Assistant Examiner: Markowitz; Steven H.
Attorney, Agent or Firm: Munson; Eric Y.
Parent Case Text
REFERENCE TO PRIOR APPLICATION
This application is a continuation of my copending application Ser.
No. 813,383, filed Feb. 28, 1969, now abandoned, which in turn was
a continuation-in-part of earlier copending application Ser. No.
380,357, filed July 6, 1964, now abandoned.
Claims
What is claimed is:
1. A gas and liquid contact apparatus including a contact body in
which the gas and the liquid flow in cross flow relationship to one
another comprising:
a. a liquid distributing means disposed over the top edge of said
contact body,
b. said contact body being composed of first and second sets of
corrugated sheets having corrugations disposed in a direction
transversely of the horizontal plane of said contact body,
c. said sheets of said first set being disposed alternately with
the sheets of said second set with the corrugations of the said
first set crossing the corrugations of said second set,
d. said crossed corrugations defining passageways penetrating from
edge to edge of said body,
e. the corrugations of said corrugated sheets bearing against one
another in such a way that the sheets touch where the crest of
their respective corrugations cross,
f. the corrugations of said first set of sheets being inclined
upwardly in the direction of the gas flow, the corrugations of said
second set of sheets inclining downwardly in the direction of gas
flow, the inclinations of said crossed corrugations being
non-symmetrical relative to a vertical plane extending
perpendicular to the direction of the gas stream as it enters said
sheets, the corrugations of said first set of sheets having a
greater inclination to said horizontal plane than the corrugations
in said second set of sheets and defining a bisector of the angle
between said corrugations of said two sets of sheets inclining
downwardly in a direction opposite to the direction of the air flow
thereby counteracting a lateral displacement of the liquid stream
over the sheets under action of the gas flow.

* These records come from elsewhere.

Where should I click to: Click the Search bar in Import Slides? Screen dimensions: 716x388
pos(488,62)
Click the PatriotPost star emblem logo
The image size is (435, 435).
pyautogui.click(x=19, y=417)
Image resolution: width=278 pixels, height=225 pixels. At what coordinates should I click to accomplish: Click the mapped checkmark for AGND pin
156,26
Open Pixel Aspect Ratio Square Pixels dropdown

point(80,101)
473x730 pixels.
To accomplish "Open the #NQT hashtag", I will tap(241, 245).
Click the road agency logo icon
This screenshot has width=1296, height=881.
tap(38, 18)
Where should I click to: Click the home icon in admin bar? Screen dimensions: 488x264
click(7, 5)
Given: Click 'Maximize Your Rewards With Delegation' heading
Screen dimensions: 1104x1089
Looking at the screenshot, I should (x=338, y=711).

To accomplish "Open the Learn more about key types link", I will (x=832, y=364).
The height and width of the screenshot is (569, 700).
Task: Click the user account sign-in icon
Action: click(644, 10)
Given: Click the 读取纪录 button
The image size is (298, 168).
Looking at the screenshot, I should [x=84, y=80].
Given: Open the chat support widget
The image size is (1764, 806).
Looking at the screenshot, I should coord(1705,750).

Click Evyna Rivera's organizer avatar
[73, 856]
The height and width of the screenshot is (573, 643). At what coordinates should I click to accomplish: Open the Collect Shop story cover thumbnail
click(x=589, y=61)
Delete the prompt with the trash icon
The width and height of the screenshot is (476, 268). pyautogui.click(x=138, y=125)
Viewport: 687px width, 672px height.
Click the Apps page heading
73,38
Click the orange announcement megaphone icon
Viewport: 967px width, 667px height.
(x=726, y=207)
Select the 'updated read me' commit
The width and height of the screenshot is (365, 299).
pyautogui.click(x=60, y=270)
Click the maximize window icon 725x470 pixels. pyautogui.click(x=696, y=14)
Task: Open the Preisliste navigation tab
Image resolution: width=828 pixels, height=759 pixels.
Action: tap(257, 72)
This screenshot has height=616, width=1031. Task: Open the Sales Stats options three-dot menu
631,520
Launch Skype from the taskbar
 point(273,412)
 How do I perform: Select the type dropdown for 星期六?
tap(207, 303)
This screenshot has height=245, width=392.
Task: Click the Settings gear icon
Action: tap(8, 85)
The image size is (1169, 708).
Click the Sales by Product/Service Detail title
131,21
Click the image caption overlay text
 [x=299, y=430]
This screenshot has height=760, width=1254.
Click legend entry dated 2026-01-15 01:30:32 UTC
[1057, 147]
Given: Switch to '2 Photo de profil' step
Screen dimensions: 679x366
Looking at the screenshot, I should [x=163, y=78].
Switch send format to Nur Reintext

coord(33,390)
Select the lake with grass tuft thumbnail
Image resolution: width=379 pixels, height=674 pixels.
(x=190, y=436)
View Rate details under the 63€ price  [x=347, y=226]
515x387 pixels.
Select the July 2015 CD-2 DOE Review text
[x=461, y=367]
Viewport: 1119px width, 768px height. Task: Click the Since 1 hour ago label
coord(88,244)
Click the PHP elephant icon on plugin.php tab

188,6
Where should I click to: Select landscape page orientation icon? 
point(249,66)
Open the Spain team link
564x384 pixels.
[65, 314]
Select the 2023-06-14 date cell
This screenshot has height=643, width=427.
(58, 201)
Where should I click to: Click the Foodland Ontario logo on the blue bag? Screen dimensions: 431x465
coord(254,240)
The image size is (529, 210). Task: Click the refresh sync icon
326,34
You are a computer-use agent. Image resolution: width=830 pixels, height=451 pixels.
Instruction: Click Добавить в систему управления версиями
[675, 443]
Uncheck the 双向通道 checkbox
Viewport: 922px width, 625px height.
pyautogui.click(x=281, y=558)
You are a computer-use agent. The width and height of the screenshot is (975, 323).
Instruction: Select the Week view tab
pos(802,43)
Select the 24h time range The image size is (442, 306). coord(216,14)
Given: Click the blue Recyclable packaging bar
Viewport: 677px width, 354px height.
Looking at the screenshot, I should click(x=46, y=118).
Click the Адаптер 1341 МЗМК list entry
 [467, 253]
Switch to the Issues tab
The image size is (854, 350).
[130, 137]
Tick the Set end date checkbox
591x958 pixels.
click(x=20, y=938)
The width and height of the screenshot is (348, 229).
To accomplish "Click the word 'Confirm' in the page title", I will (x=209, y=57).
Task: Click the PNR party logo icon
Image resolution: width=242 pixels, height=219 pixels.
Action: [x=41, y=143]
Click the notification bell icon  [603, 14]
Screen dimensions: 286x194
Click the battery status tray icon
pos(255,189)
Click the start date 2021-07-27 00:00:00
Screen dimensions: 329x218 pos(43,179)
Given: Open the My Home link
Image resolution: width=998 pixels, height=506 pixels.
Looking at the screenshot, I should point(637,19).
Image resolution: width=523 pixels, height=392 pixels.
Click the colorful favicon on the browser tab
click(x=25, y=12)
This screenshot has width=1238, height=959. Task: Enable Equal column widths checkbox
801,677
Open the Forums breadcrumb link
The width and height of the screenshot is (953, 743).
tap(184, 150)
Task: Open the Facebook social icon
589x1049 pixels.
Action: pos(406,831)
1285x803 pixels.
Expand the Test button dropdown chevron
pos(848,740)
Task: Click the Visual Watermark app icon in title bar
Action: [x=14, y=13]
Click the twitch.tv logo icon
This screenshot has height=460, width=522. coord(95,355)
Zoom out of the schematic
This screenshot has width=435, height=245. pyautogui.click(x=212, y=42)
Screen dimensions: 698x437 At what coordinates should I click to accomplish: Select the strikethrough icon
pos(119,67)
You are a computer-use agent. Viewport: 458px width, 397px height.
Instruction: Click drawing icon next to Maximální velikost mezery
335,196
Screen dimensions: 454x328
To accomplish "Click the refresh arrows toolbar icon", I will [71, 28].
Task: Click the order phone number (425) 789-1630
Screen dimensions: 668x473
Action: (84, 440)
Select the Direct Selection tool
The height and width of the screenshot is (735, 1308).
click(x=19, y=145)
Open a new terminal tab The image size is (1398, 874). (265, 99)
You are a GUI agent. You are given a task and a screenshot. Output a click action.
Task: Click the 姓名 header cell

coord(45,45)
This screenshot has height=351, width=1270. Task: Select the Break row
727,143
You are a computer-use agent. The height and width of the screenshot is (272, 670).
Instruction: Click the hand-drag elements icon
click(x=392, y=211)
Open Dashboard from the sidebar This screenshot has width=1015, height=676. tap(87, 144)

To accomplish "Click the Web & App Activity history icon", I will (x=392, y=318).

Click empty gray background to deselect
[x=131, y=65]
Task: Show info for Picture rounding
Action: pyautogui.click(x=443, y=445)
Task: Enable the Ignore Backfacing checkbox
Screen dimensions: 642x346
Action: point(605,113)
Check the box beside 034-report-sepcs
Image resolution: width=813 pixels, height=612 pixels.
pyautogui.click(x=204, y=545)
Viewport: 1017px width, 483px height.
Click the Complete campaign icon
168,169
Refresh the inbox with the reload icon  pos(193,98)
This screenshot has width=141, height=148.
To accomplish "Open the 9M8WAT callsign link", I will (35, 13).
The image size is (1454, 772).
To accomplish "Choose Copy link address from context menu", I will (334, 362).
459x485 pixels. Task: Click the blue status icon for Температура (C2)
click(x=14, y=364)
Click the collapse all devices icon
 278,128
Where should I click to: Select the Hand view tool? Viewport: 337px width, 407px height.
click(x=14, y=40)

2. A gas and liquid contact apparatus including a contact body in
which the gas and the liquid flow in cross flow relationship to one
another comprising:
a. a liquid distributing means disposed over the top edge of said
contact body,
b. said contact body being composed of first and second sets of
corrugated sheets having corrugations disposed in a direction
transversely of the horizontal plane of said contact body,
c. said sheets of said first set being disposed alternately with
the sheets of said second set with the corrugations of the said
first set crossing the corrugations of said second set,
d. said crossed corrugations defining passageways penetrating from
edge to edge of said body,
e. the corrugations of said corrugated sheets bearing against one
another in such a way that the sheets touch where the crest of
their respective corrugations cross,
f. the corrugations of said first set of sheets being inclined
upwardly in the direction of the gas flow, the corrugations of said
second set of sheets inclining downwardly in the direction of gas
flow, the inclinations of said crossed corrugations being
non-symmetrical relative to the gas stream entering edges of said
sets of corrugated sheets, the corrugations of said first set of
sheets having a greater inclination to said horizontal plane than
the corrugations in said second set of sheets and defining a
bisector of the angle between said corrugations of said two sets of
sheets inclining downwardly in a direction opposite to the
direction of the air flow thereby counteracting a lateral
displacement of the liquid stream over the sheets under action of
the gas flow.
3. A structure as set forth in claim 2 in which the angle between
the crossed corrugations of said adjacent sets, taken in the
direction of gas flow, is in the range of from 20.degree. to
80.degree..
4. A structure according to claim 2 in which the angle of
inclination of the bisector is less than 22.5.degree..
5. A structure as set forth in claim 2 wherein
the gas entering edges of said sheets are substantially
vertical.
6. A structure as set forth in claim 2 wherein
the gas entering edges of said sheets are inclined forwardly from
the vertical toward the gas flow, whereby the said different
inclinations of said corrugations relative to the horizontal plane
are achieved.
Description
This invention relates to a gas and liquid contact apparatus
comprising an exchanger packing or contact body disposed within a
casing, said packing being composed of layers or sheets provided
with folds or corrugations, said layers being passed by the two
fluids simultaneously. These fluids may be water and air, one
important field of application being constituted by cooling towers.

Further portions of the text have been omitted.